What about really dishonest people? What about Marxists, or post-modernists, or skeptics, or subjectivists, or anti-realists, or any number of other philosophical positions that seem like they must be corrupt for corruptions sake? Perhaps there are some people who really are dishonest, but most positions, even bad ones, can be accepted because they appear to offer something of value.

 

For example, skepticism may be accepted as a kind of methodology intended to counter dogmatism. It may not really be accepted as true, but maybe just accepted as a way we should 'try' to view the world so that we don't get caught up in dogmatic certainty. Or totalitarian communism might be supported under the idea that the problems we have today are due to selfishness which is inherently promoted in our system, and only a radical change of society has any chance of remedying it. We may disagree with this, or we might disagree with the premises, but these aren't inherently dishonest. There are reasons why people might accept these positions.

 

How about someone who is taking a dishonest approach? One example is if you are arguing with a religious person about God, and he offers his reason why he believes in God.
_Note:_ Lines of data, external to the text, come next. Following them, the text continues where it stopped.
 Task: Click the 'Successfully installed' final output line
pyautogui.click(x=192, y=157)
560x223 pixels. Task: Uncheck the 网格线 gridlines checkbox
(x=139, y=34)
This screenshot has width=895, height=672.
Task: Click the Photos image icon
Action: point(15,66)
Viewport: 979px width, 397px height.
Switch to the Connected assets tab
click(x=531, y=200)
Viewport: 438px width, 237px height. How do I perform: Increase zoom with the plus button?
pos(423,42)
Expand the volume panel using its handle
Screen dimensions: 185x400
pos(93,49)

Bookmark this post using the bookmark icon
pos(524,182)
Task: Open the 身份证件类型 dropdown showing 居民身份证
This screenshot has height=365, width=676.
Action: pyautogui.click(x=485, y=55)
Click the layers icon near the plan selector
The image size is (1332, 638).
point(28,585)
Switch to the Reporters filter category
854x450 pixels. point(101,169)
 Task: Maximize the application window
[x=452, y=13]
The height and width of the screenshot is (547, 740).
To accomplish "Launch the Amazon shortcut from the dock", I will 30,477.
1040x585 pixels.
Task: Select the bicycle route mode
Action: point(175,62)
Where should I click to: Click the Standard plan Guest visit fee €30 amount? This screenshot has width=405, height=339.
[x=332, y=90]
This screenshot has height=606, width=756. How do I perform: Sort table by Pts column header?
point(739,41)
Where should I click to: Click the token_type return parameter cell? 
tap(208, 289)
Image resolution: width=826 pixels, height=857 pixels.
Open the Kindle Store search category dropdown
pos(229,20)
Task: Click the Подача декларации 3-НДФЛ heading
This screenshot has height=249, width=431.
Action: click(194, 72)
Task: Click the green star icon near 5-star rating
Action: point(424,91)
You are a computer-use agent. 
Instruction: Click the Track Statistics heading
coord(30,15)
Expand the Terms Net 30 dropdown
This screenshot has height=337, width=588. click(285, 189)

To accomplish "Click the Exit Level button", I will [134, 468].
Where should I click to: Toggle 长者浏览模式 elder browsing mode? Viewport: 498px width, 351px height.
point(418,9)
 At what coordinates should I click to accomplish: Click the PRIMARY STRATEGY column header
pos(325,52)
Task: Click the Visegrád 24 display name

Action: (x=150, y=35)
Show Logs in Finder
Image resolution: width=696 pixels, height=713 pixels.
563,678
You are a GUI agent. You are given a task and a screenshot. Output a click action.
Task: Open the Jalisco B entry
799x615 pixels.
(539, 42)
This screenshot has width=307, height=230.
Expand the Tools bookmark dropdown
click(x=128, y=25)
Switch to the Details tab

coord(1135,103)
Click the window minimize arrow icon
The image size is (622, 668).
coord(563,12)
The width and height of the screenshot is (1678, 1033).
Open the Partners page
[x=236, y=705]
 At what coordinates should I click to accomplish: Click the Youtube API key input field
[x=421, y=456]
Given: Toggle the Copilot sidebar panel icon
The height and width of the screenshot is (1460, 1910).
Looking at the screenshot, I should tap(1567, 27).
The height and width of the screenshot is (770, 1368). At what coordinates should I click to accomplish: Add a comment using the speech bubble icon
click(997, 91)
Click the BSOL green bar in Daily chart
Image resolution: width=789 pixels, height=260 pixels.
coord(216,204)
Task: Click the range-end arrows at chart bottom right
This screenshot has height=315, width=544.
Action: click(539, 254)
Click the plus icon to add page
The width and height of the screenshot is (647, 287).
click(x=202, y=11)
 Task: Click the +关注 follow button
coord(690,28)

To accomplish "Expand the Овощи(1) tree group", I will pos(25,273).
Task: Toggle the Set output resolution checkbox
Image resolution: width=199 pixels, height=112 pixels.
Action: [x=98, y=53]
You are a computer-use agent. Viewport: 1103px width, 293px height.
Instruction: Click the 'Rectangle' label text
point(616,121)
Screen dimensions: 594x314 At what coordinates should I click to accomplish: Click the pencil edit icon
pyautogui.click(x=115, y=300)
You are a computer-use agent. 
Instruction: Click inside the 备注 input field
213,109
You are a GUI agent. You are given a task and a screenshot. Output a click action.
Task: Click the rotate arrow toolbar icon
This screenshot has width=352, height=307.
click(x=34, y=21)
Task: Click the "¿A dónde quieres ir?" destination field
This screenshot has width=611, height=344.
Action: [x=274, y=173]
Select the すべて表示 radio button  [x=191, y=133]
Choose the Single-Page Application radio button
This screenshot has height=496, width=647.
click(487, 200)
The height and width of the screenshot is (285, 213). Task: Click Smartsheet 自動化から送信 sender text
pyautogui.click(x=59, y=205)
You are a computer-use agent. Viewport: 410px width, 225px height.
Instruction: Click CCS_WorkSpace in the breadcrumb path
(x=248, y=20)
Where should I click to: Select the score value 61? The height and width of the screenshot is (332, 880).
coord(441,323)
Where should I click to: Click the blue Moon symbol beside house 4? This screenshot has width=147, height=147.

You point out why his reason is flawed, and he immediately jumps to some other reason. Is this dishonest? Not necessarily, or at least not entirely. He may have many reasons for believing, and he may have doubts about your rebuttal. Jumping from one argument to another isn't really proof of dishonesty. He may be legitimately trying to defend his position.

 

Of course, there are real dishonest people. Sometimes people don't believe what they're saying and are saying it for some other reason. Maybe they're arguing for the sake of arguing. Or to prove their mental superiority. Or perhaps their real position needs to be hidden because it would be unpopular, as racists sometimes argue in terms of statistics and culture, but with an eye on treating all people with the same skin color as identical.

 

It makes sense that when you're in a discussion, you should determine whether or not there is any reason to continue with it. If someone is dishonest, they aren't trying to communicate, and may be trying to prevent communication. It's perfectly reasonable to say you've had enough and walk away. But even here you can leave open the reasons or motivations for why he is acting that way. Maybe he can't be reached, but maybe he just can't be reach through this approach. Maybe his dishonesty is simply a method of defending his beliefs. Maybe a less aggressive approach would work better.

 

The problem with stupid and evil as excuses are that they permanently rule out any possibility of success and shut your own mind down. You can never hope to understand more where they are coming from. They aren't real explanations.